## Source passage:
********
65daysofstatic: A Tour Diary - Part 1
Some glimpses into the road-ravaging world of 65daysofstatic...
“Glory, glory what a hell of a way to die.” (Traditional)
After breaking the land speed record for eating an Easter Sunday dinner and having 2 glasses of champagne for breakfast (this should be how all tours start and most mornings) I’m ‘standing at the load out’ and I’m feeling pessimistic about the load space on the bus. Has anyone ever written a song about being doubtful of fitting all the gear into loading bays? Not very romantic, I guess. Not one jot. We have no trailer this time. Which means all of the backline has to be lifted to chest height and somehow slotted into 4 loading bays on the side of the bus. Joe, unusually nervous, is doing what he does best. Packing gear into small places. I know that this is his favourite part of the day and possibly his favourite part of being in a band. He has a top ten of the best van packs of all time. I spend this time flitting between carrying flight cases and boxes down stairs from our flea pit, no good rehearsal room and looking for my hat. With a little improvisation and some cold hard logic it all goes in. Paul, Joe and I have the same idea at the same time and sneak into the bus with the intention of getting some good bunks. We have 14 of them and with 8 people we have room to spare. I decide on the right side of the bus in the middle. These are the wider bunks. There are two 3 areas of potential noise/havoc/cavorting most of which I will be involved in and they are situated at either end of the bunk space. I figured I’m on to a winner. With Simon not being here we reserve him one of the slightly longer bunks on the end. He is over 6ft and doesn’t fold up very well. Where is Si?
We’re finally moving. It only takes for us to go as far as the dual carriageway until someone shouts they’ve forgot something. Some books and a care package. SS (Tour Manager) consults his watch and then turns to me to ask ‘Is it worth going back?’ ‘It depends on the books and whether you want to tackle the Sheffield one way system again?’ I say. He replies in the negative. They are eventually found and I make my way to the front lounge and settle in with a beer.
Coach, our driver, has offered us the fridge full of beer, white wine and a sneaky bottle of Jack to calm those frayed ends. Most stick to tea.
********
Records of locating words and elements:

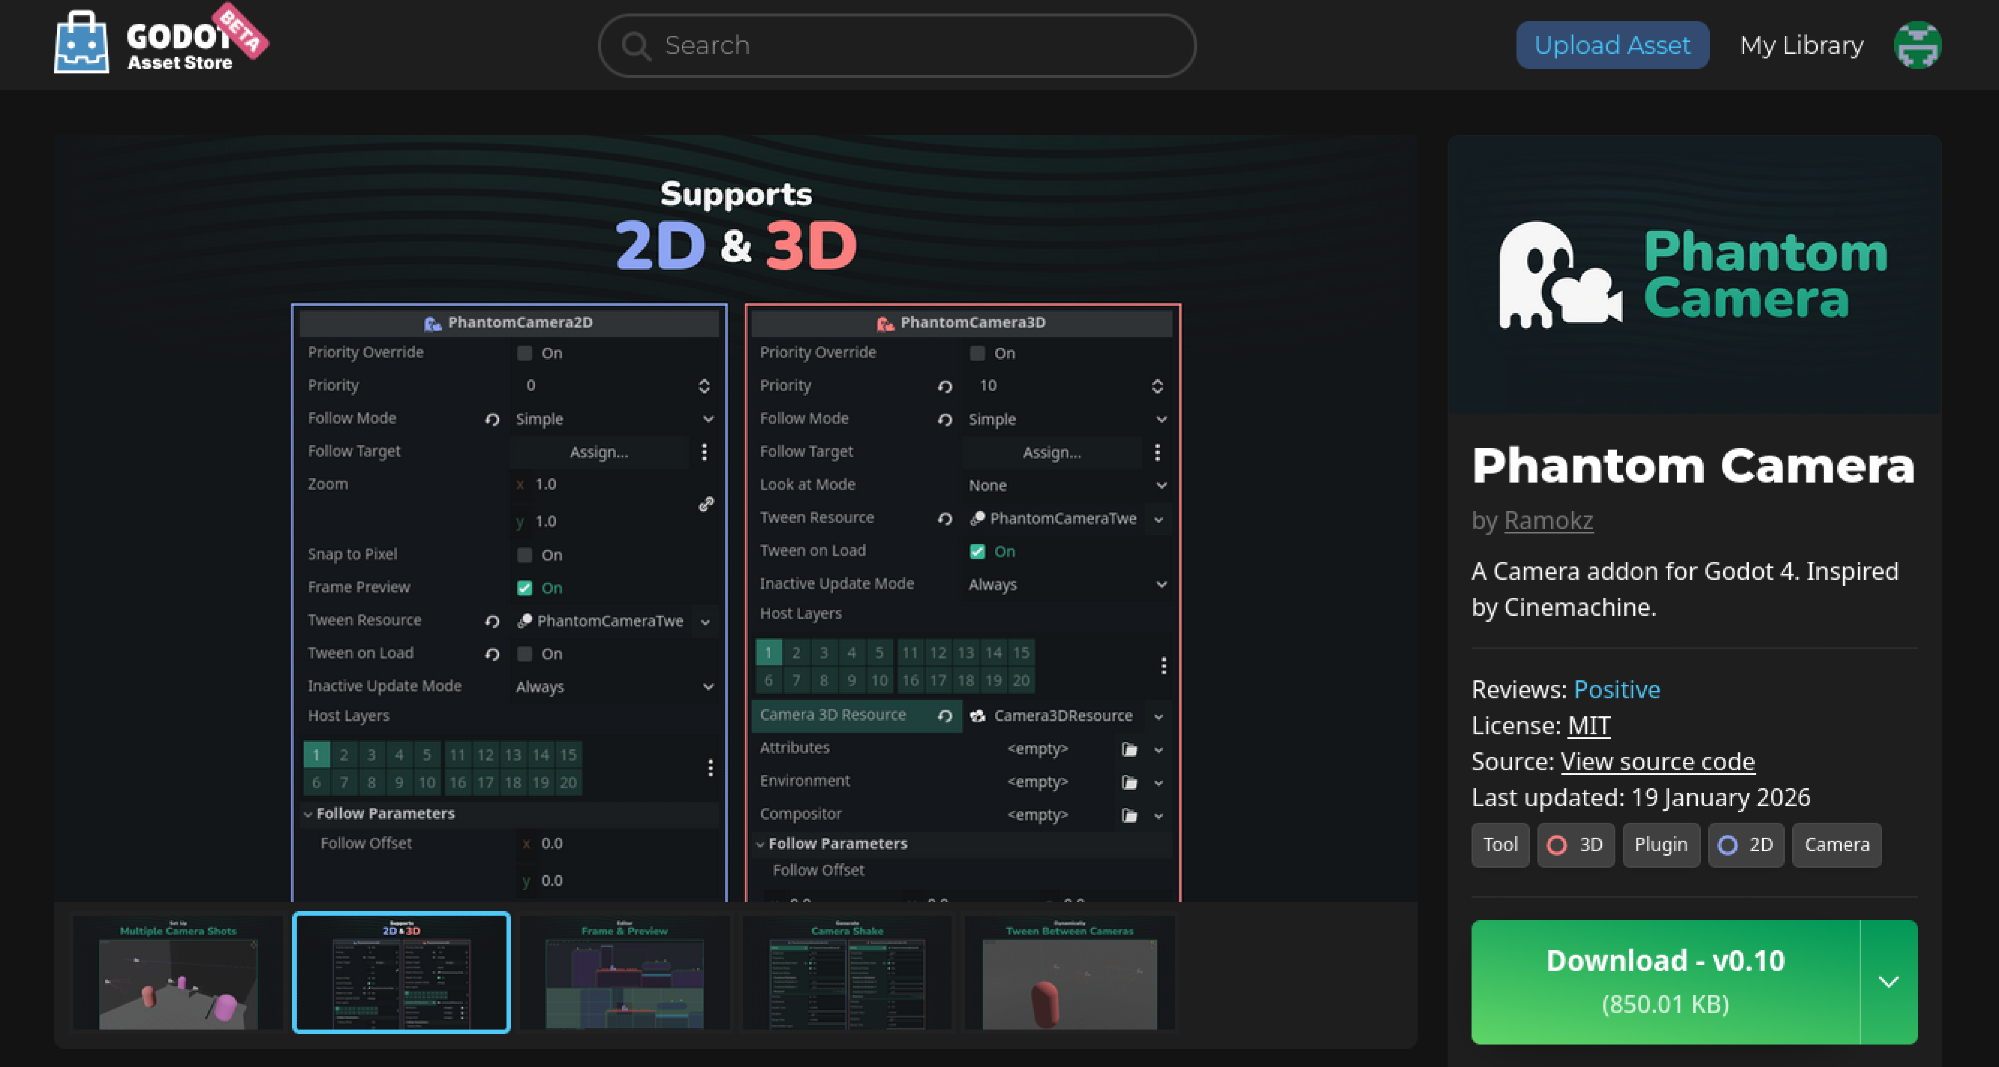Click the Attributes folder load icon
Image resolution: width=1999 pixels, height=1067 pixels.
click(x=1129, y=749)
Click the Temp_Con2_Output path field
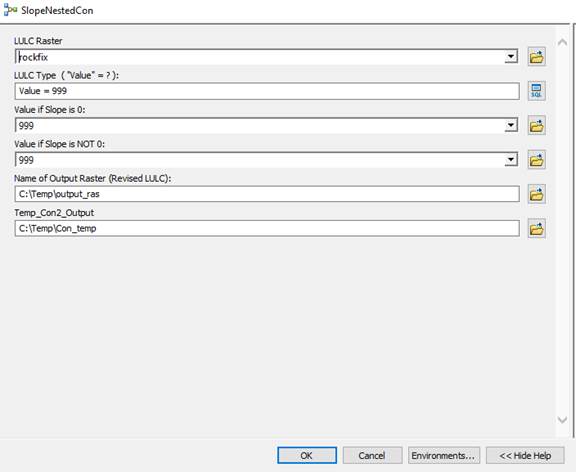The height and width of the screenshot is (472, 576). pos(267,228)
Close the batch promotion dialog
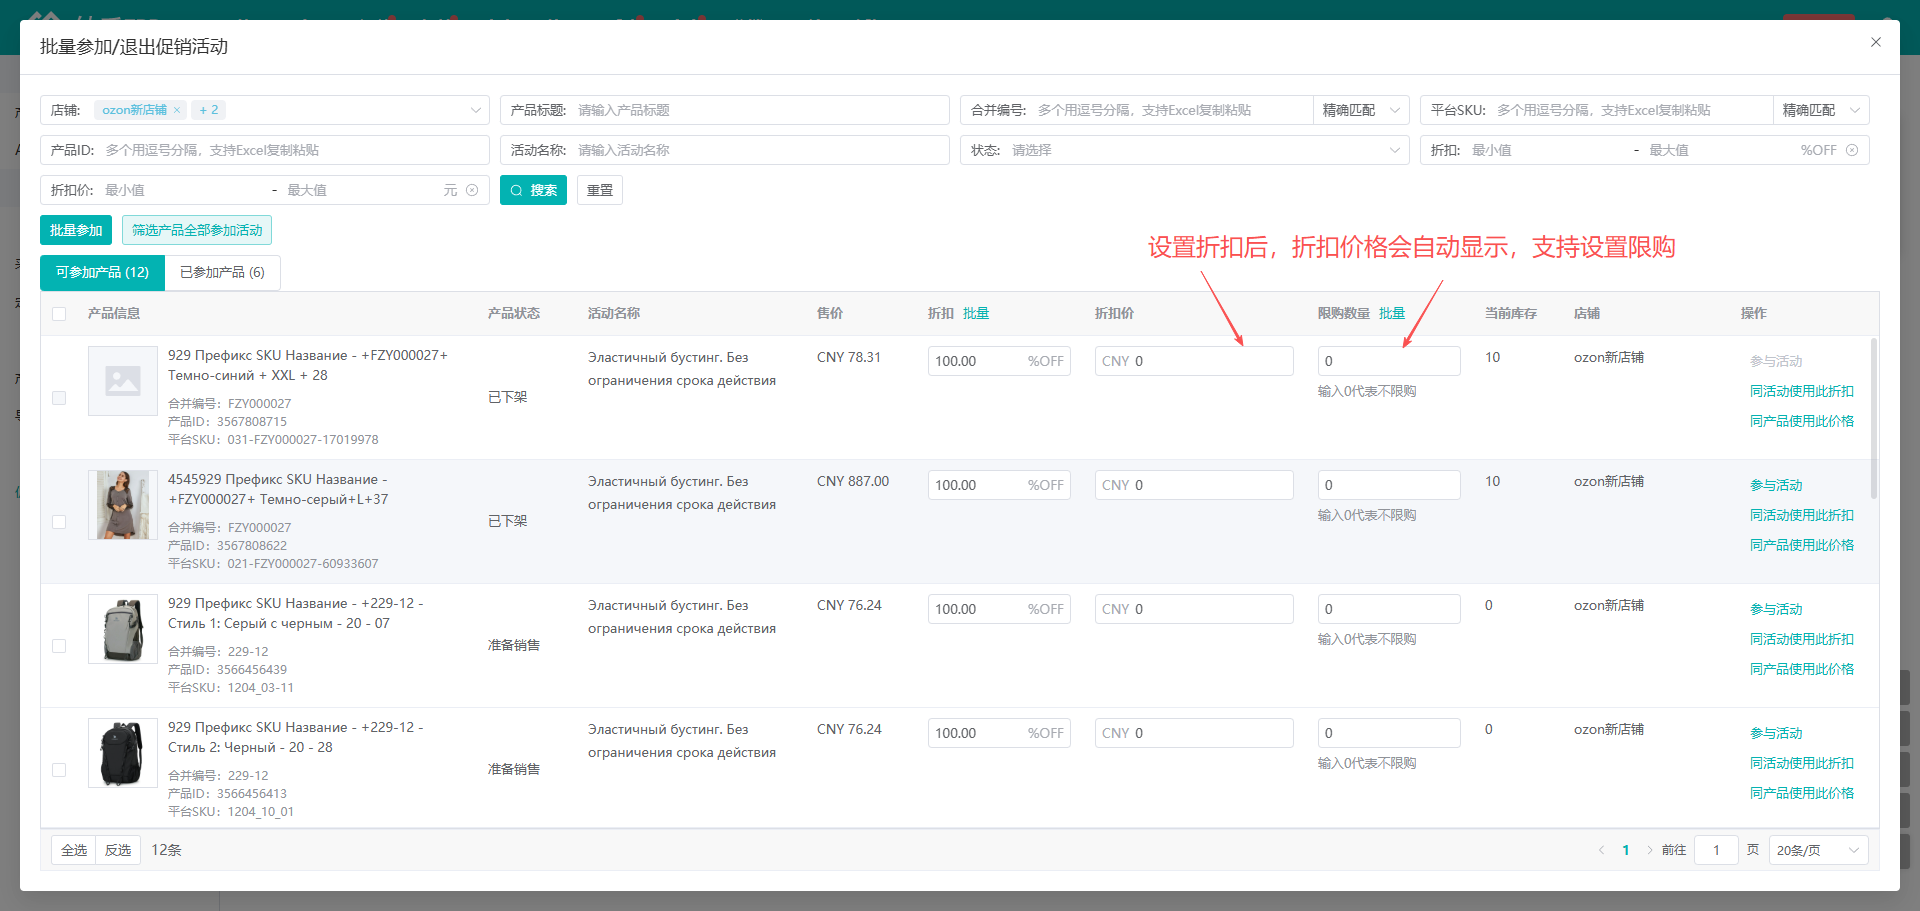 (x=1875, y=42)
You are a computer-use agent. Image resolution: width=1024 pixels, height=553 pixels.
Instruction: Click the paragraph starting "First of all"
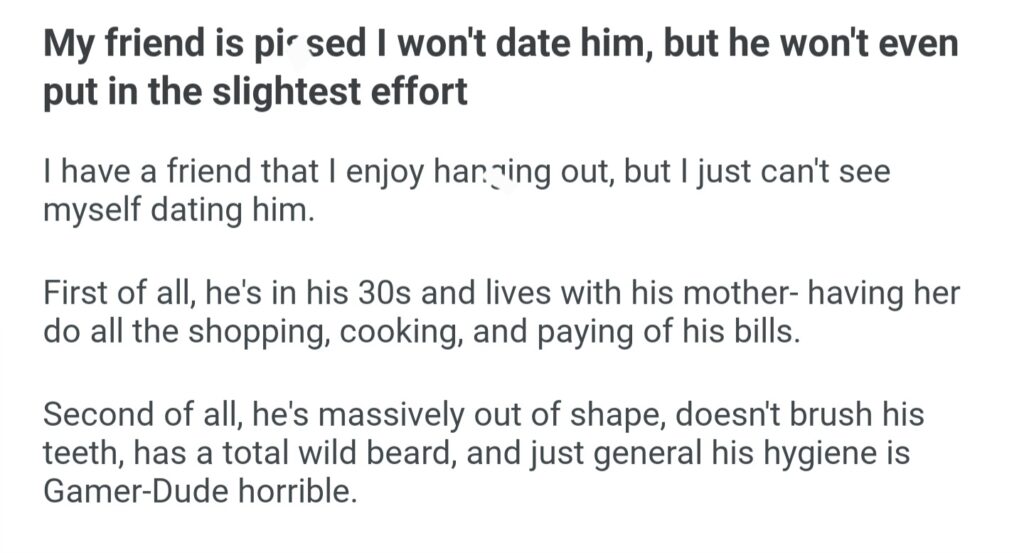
********
## What to work on:
[A] In the tour diary, reproduce the passage from "We’re finally moving." to "with a beer.", substituting "motorway" for "dual carriageway".
[B] According to the tour diary, how many bunks does the bus have?
[C] Based on the tour diary, explain why one of the slightly longer end bunks is reserved for Simon.
Rely solely on the tour diary when responding.

## Solutions to each task:
[A]
We’re finally moving. It only takes for us to go as far as the motorway until someone shouts they’ve forgot something. Some books and a care package. SS (Tour Manager) consults his watch and then turns to me to ask ‘Is it worth going back?’ ‘It depends on the books and whether you want to tackle the Sheffield one way system again?’ I say. He replies in the negative. They are eventually found and I make my way to the front lounge and settle in with a beer.

[B] The bus has 14 bunks.

[C] Simon is over six feet tall and does not fold up very well. For that reason, the others reserve one of the slightly longer bunks at the end for him while he is absent.